Swiss painter, sculptor and author Miriam Cahn also said she wants to buy her art back from the museum Kunsthaus Zurich, where her work has been on display since the 1980s.
“I no longer want to be represented in this Zurich Kunsthaus and would like to withdraw all of my work. … I will buy them back at the original price of the purchase,” the artist, 72, wrote in a German-language open letter to the museum that was published by the Jewish weekly magazine Tachles. She further told the museum, “Buying art doesn’t whitewash you.

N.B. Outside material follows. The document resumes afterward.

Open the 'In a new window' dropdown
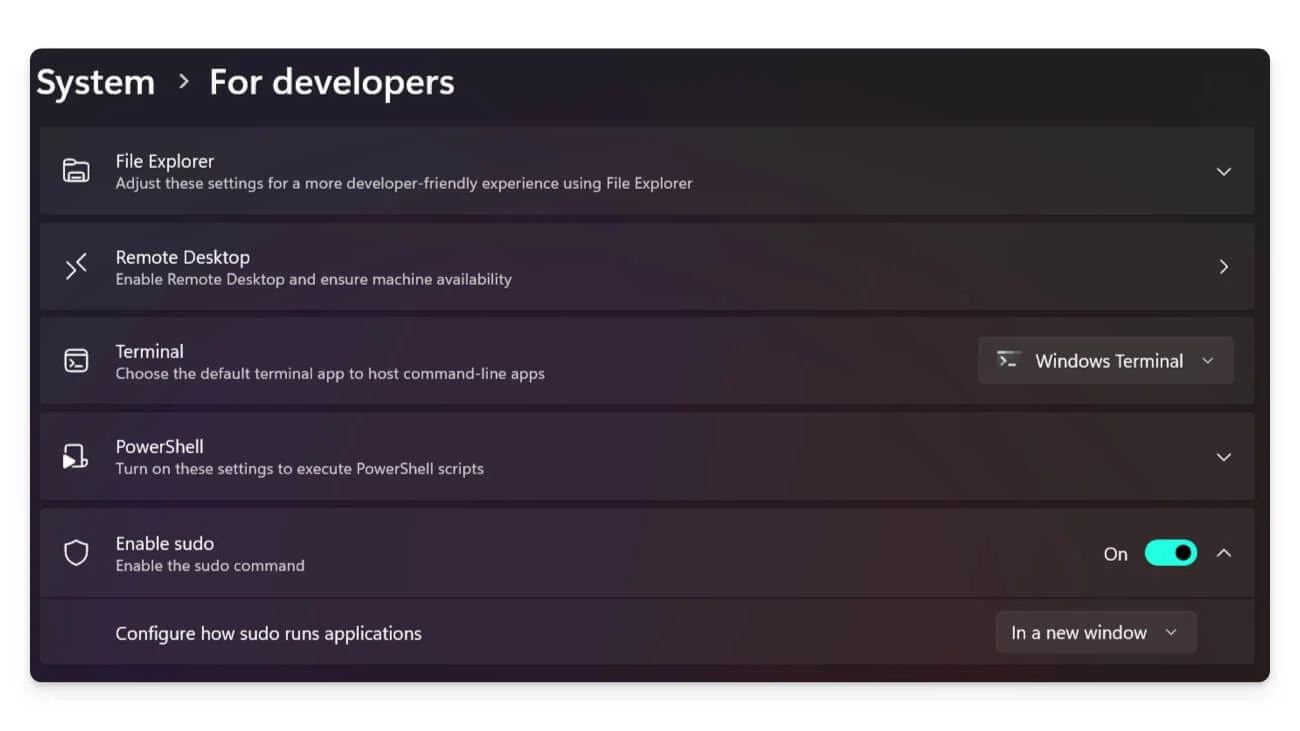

Collecting art doesn’t make you a better human being.”
Cahn’s works are currently featured inside the Museum of Modern Art in New York City and exhibitions of her work were held last year in Basel, Munich and Paris, among other locations, Tachles reported.

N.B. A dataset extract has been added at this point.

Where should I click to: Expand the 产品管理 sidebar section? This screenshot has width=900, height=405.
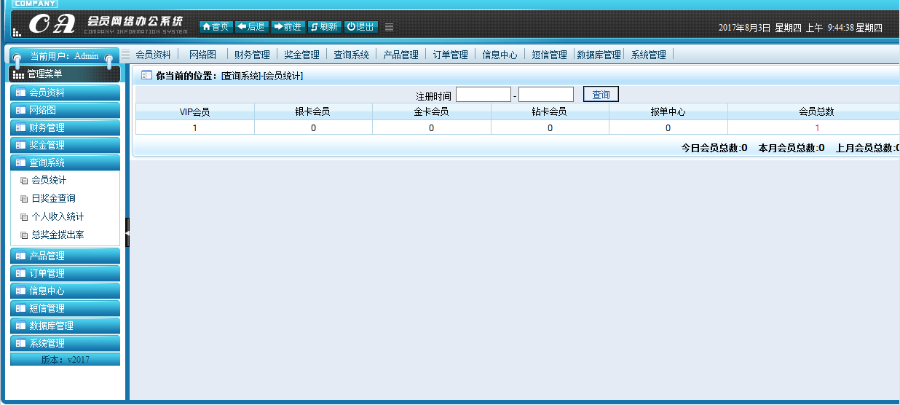tap(64, 256)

Since October, Kunsthaus Zurich, one of Switzerland’s largest museums, has showcased more than 200 works from the private art collection of businessman Emil Buhrle. The German-born industrialist, who died in 1956, become wealthy by selling weapons to both the Nazis and the Allies during World War II, and then used his fortune to buy around 600 works of art, according to AFP. The museum decided to permanently house his collection of art after it was previously displayed at a private museum near Zurich.
The Buhrle Foundation confirmed that 13 paintings bought by the arms dealer, who was also a Swiss citizen, were originally owned by Jews in France and stolen by the Nazis. Following a number of legal battles in court, Buhrle returned the stolen pieces to their original owners in the 1940s but then repurchased nine of them, the foundation said. AFP said that some question the origins of other works in the collection, which include paintings by Manet, Degas, Cezanne, Monet, Renoir, Gaugin and Picasso.

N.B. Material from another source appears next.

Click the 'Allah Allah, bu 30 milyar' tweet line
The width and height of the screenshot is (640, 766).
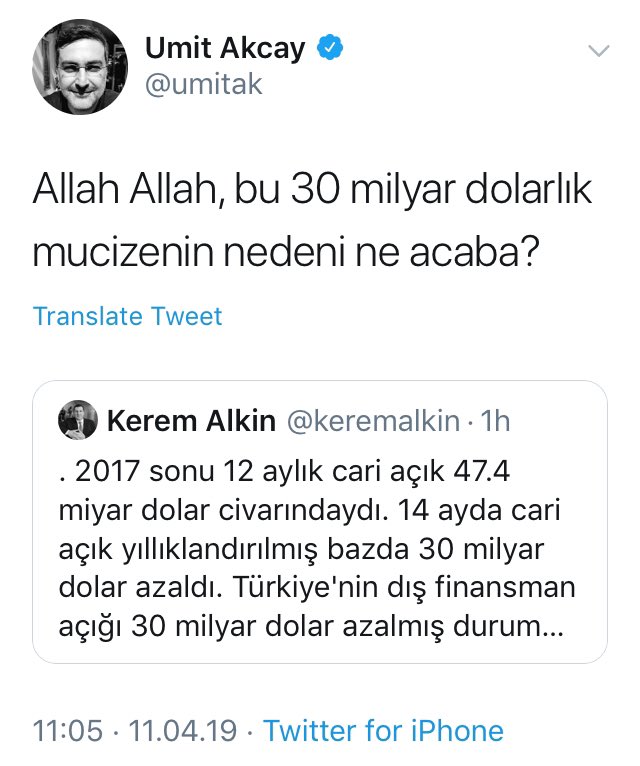pos(312,190)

Last week, the Buhrle Foundation announced that research conducted over the past two decades have not found “problematic provenance” for any of the works in the Buhrle collection. The collection’s director Lukas Gloor insisted at a press conference that Buhrle “has not left us a collection of Nazi art.”
Kunsthaus said a team of independent experts will review the origins of the artworks in the collection. A museum spokesperson also told AFP that Cahn has yet to submit an official request to “withdraw” or “buy back” her work.